Available data

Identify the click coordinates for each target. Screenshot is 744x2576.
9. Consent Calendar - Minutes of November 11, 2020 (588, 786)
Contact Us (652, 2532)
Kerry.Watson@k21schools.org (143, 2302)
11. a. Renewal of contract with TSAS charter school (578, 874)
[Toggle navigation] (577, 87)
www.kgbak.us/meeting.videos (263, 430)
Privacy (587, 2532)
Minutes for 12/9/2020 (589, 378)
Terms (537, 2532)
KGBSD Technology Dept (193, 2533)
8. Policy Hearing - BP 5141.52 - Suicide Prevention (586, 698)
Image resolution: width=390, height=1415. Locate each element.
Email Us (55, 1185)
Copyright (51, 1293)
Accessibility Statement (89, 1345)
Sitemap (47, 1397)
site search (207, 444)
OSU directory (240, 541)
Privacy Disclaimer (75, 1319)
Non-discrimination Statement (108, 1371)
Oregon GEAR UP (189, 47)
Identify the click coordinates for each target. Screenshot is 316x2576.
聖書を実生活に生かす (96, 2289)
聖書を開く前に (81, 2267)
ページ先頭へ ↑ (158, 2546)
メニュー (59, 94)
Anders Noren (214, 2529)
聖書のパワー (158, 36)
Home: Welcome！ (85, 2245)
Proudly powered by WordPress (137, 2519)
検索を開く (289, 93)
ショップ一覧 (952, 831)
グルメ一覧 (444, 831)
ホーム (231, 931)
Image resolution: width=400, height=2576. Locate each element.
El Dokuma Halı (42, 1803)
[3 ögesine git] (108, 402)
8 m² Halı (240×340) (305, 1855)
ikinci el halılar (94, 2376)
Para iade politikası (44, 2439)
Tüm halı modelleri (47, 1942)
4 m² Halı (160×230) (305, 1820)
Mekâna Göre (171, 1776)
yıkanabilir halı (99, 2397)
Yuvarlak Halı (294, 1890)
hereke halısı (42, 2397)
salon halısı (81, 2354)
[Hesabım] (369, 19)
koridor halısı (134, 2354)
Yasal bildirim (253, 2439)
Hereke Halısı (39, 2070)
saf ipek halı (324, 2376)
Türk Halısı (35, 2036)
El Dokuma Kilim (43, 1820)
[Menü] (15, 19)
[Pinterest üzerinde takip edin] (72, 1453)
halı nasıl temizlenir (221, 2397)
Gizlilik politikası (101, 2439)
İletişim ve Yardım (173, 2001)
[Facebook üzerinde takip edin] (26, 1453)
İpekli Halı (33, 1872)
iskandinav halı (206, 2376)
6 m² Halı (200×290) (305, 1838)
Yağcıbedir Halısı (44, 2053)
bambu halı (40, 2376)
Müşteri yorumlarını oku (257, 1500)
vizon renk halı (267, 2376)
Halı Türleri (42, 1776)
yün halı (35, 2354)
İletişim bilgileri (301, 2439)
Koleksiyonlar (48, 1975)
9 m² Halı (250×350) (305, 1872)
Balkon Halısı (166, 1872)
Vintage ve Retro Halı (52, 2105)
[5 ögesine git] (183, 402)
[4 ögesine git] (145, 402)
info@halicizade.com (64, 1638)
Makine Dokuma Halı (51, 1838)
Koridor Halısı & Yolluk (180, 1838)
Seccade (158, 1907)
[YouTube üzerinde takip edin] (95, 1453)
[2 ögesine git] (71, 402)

Work required
Reproducing the whole listing above is not the task. Copy exactly only the lines from the one with "Privacy (587, 2532)" to the one with "Proudly powered by WordPress (137, 2519)", both kept.

Finished task
Privacy (587, 2532)
Minutes for 12/9/2020 (589, 378)
Terms (537, 2532)
KGBSD Technology Dept (193, 2533)
8. Policy Hearing - BP 5141.52 - Suicide Prevention (586, 698)
Image resolution: width=390, height=1415. Locate each element.
Email Us (55, 1185)
Copyright (51, 1293)
Accessibility Statement (89, 1345)
Sitemap (47, 1397)
site search (207, 444)
OSU directory (240, 541)
Privacy Disclaimer (75, 1319)
Non-discrimination Statement (108, 1371)
Oregon GEAR UP (189, 47)
Identify the click coordinates for each target. Screenshot is 316x2576.
聖書を実生活に生かす (96, 2289)
聖書を開く前に (81, 2267)
ページ先頭へ ↑ (158, 2546)
メニュー (59, 94)
Anders Noren (214, 2529)
聖書のパワー (158, 36)
Home: Welcome！ (85, 2245)
Proudly powered by WordPress (137, 2519)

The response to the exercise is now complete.